My sensitivity to the heart started in 2013 when I went to my GP with irregular chest pains. An ECG was followed by an Angiogram that found a reduction in the diameter of the main artery of some 80%. So the heart was fine, the piping needed replacing; a triple bypass sorted it out (Note 3). But I could have joined the 60,000 people in the UK who have a heart attack every year, away from hospital – of whom 5% survive!! I could have been one of those 57,000 – I could have died! Lucky, huh! Physically I feel fantastic and manage my five hot yoga sessions a week with ease, but there is this little piece of memory that keeps me smiling; put simply, I might not have been here. Today I went down to the beach, to look at the calm sea; (we have high pressure!) Did it make any difference that I was still here, that I hadn’t died? Would nature notice my absence? The sun will surely rise tomorrow, whether I’m here or not; funny thing, life.

Richard 29th April 2022

http://www.postcardscribbles.co.uk

PS In PC 278 Unintended Consequences I wrote how us chaps must take care of our crown jewels. Jeremy Clarkson, writing in the Sunday Times on Easter Sunday, two days later, about his home gym, said this: “……  after a few seconds the pedal fell off the bicycle, which caused my testes to slump heavily onto the saddle. So I had to spend the next ten minutes uncrossing my eyes and  ….”!

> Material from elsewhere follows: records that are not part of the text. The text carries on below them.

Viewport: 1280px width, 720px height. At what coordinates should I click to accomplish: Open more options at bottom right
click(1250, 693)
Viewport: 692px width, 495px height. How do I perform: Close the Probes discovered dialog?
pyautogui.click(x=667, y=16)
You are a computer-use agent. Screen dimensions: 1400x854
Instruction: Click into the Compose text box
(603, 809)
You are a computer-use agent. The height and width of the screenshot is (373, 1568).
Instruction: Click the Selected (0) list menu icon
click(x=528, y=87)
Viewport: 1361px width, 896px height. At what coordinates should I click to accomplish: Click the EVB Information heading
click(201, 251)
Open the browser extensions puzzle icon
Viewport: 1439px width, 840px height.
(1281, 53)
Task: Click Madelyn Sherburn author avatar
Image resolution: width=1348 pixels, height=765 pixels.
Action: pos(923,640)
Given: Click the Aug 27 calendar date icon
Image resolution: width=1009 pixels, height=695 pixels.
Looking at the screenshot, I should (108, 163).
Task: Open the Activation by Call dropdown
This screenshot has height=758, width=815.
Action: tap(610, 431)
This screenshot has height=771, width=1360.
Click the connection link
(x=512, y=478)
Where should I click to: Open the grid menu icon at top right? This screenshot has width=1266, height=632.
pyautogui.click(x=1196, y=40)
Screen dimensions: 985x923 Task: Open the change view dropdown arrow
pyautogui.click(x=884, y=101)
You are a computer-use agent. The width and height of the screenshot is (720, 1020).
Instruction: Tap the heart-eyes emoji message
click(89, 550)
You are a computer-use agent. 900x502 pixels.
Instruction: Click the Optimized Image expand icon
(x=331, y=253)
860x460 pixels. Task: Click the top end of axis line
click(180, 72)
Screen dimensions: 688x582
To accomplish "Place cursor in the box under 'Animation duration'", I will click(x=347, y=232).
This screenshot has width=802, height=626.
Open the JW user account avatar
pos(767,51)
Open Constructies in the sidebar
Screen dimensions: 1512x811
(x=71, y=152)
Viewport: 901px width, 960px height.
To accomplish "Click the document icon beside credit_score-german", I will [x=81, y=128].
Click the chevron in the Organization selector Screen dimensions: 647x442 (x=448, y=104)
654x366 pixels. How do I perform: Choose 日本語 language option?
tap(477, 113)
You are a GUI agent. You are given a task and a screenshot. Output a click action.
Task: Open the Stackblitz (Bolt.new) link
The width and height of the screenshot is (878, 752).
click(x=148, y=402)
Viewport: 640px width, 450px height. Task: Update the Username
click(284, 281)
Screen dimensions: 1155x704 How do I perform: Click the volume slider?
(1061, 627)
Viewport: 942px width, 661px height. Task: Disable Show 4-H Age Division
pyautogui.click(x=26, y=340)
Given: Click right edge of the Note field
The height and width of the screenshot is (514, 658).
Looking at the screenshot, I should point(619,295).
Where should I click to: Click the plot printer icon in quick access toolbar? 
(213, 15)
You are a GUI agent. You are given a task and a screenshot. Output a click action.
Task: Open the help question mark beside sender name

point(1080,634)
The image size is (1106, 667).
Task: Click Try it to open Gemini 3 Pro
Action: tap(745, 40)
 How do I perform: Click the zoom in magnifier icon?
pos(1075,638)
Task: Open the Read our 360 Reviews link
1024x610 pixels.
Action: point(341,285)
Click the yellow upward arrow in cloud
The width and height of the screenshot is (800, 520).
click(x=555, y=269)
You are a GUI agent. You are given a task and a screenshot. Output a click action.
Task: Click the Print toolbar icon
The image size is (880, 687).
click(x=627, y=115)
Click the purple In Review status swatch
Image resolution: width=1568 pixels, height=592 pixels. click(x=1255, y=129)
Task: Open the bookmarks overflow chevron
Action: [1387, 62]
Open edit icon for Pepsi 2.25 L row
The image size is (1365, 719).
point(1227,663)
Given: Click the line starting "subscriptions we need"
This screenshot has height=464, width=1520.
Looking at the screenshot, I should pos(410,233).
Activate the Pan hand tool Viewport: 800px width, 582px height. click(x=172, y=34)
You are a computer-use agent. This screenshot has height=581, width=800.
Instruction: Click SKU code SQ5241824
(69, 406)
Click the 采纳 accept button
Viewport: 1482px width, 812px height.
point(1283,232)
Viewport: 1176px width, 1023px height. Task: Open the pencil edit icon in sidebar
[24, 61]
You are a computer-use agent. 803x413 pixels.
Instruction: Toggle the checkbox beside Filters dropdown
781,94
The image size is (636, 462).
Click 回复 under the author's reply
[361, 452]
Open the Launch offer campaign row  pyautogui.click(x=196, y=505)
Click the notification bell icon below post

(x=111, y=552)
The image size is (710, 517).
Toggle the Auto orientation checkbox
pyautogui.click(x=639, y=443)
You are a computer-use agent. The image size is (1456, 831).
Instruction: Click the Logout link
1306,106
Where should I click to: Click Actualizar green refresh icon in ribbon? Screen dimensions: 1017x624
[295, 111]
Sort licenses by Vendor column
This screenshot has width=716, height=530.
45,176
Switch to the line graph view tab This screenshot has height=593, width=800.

Note 1. The issues covered included a long con artist, early pregnancy, an affair which is further complicated by a pregnancy, a divorce, a marriage and an unrealistic love affair. Exhaustingly busy!!

Note 2 This could have been Manchester United 1 Brighton & Hove Albion 3 – but maybe in my dreams?

Note 3. The human heart is about the size of a fist. For the new pipework the surgeon, or maybe one of his minions, took a vein from a leg. My left leg has a scar from mid-thigh to my ankle, some 65 centimetres of vein, to replace three pieces 8cms long??????